Ralph Goers wrote:
See below
Brett Porter wrote:
Hi Oleg, all,
I haven't dug into any of the code yet, but I've read through the
document you were working on. It seems positive and makes sense. I
did get a bit lost on the meaning of the "Tree Builder" section as it
doesn't seem to describe the current tree or graph technique, but
maybe illustrate the possible combinations?
Anyway, a few things caught my attention...

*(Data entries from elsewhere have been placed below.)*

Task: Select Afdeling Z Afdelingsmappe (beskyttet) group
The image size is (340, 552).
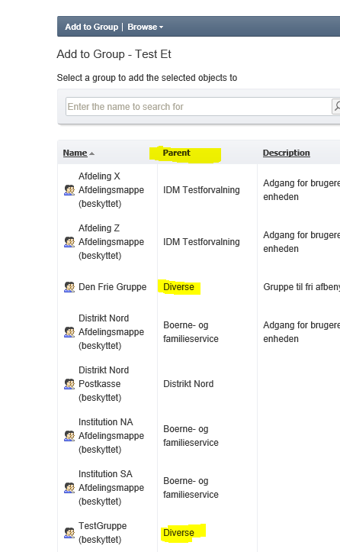Action: pyautogui.click(x=111, y=242)
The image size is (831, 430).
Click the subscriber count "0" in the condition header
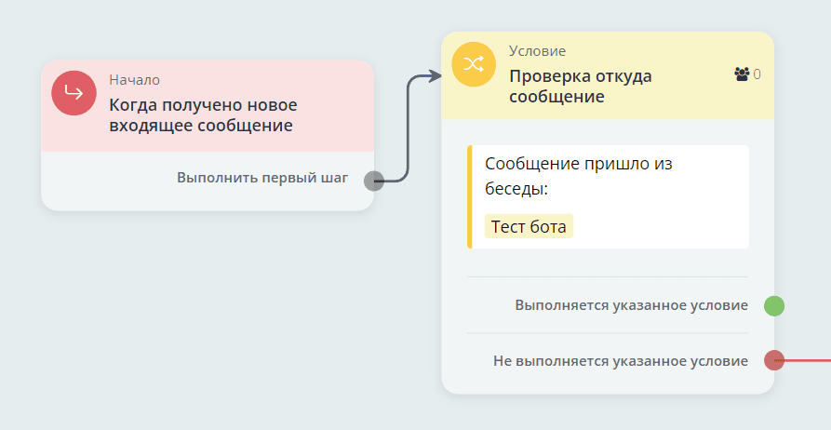click(757, 74)
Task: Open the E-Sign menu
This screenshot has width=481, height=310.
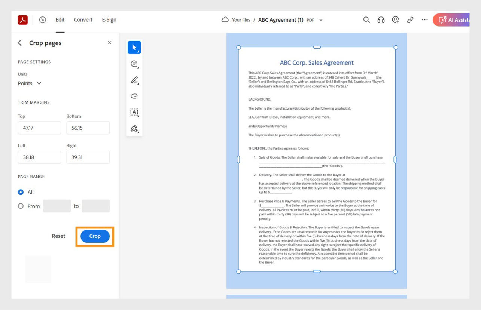Action: point(109,19)
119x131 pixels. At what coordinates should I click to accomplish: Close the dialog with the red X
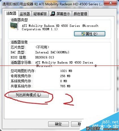pos(110,3)
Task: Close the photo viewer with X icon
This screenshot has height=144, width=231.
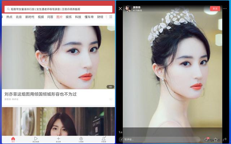Action: pos(120,9)
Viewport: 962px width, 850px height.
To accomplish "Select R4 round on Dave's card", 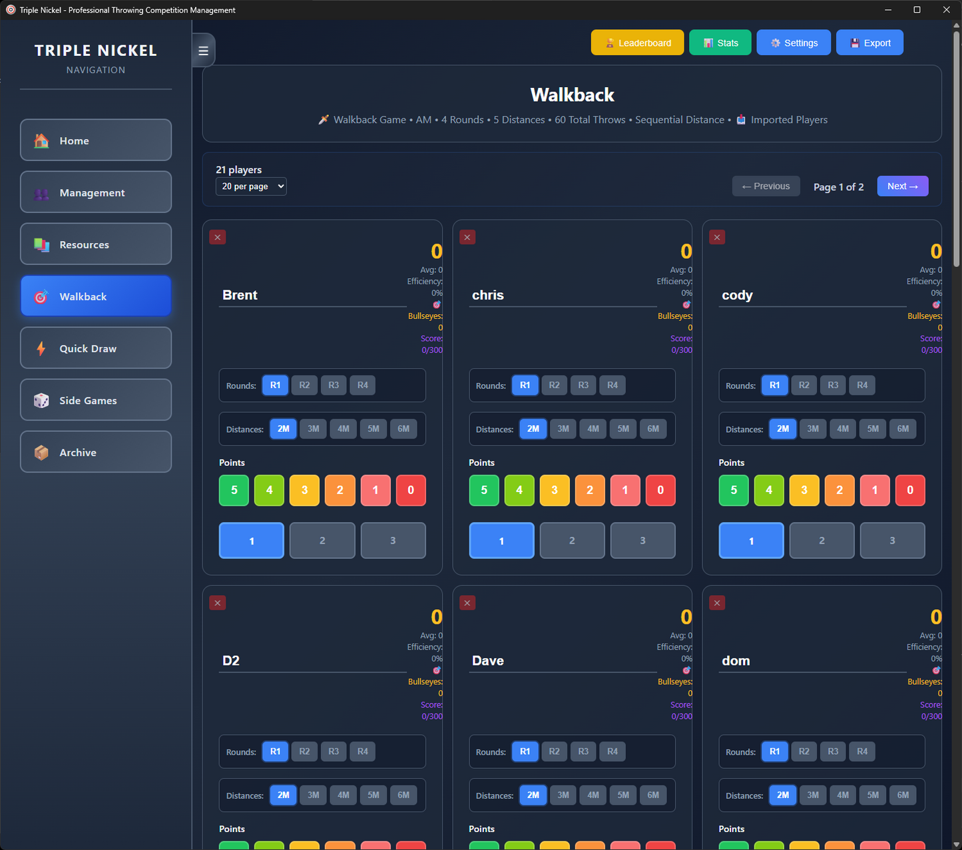I will pos(612,751).
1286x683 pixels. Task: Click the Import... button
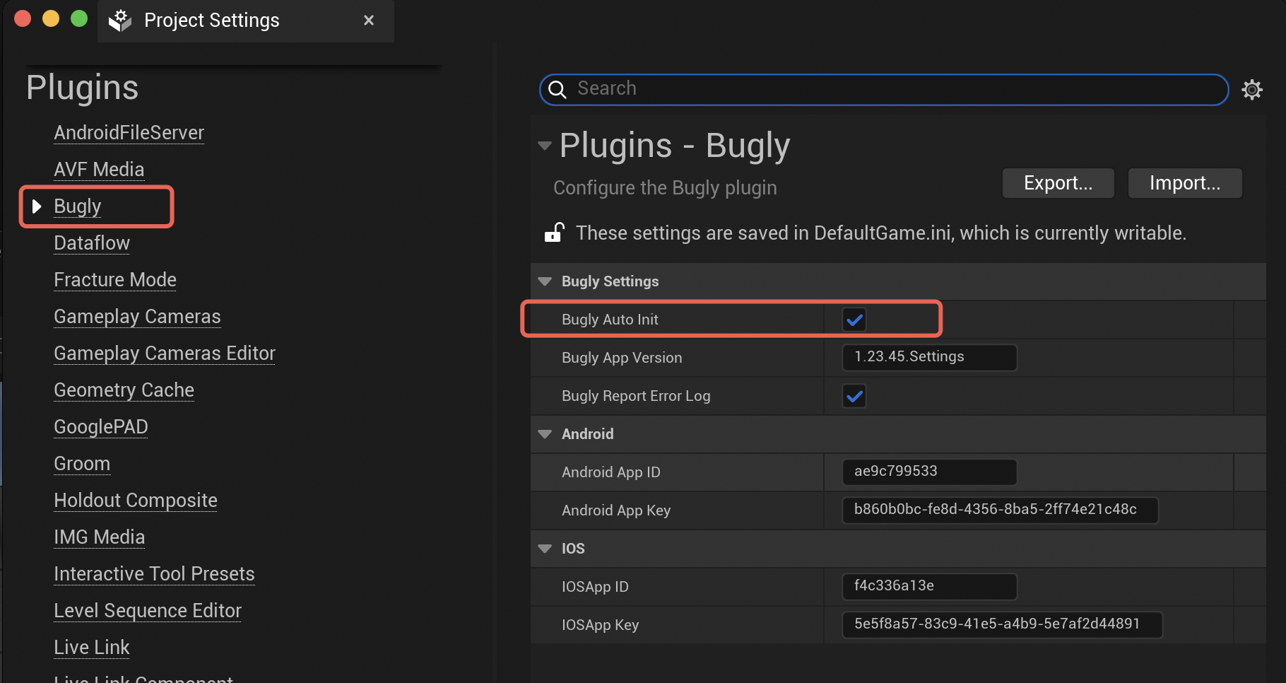click(1184, 183)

You mentioned about the inconsistency of whether 3.8.1 means "must be
3.8.1" vs "I'm using 3.8.1 right now but I'm not really sure which
versions it works with". Pretty much everyone putting POMs together
does the latter, as they are not trained in specifying ranges, and
because projects do not always follow the guidelines on versioning
such that compatibility can be measured. You also mentioned that some
change to the way ranges are specified might be needed. I'm wondering
what thoughts you have on how we specify dependencies need to be
different from today?
This is one of the problems that has bothered me for a while. It makes
no sense for a project to say I'm compatible with 3.8.x. How in the
world could they know that? The dependent project might release a new
3.8.x release that isn't compatible. Thus, for any kind of version
range to have any meaning, projects must declare what prior versions
they are compatible with using a declaration that isn't part of the
current pom syntax. Then when a project specifies a dependency on
3.8.1 if there is a 3.8.2 that specifies it is compatible with any
prior 3.8.x release it would be fine to use 3.8.2 in the project with
the dependency. Without such a specification, in my opinion version
ranges aren't particularly useful.
In my personal opinion - wild versioning should go away. We need to
impose stardards on versions: at least major.minor.build-[etc]. So - any
additive changes increment minir version, any incompatible changes
increment major. Build - for developer/QA test/release iterations. We
can enforce those rules for binary compatibility, but behavioral
compatibility will still be volatile :(
Frankly, even if version ranges worked as above I'd still probably not
use them during a build simply because I want to specify exactly what
is used in the build. However, it would be great to know that multiple
projects have dependencies on incompatible versions of the same thing.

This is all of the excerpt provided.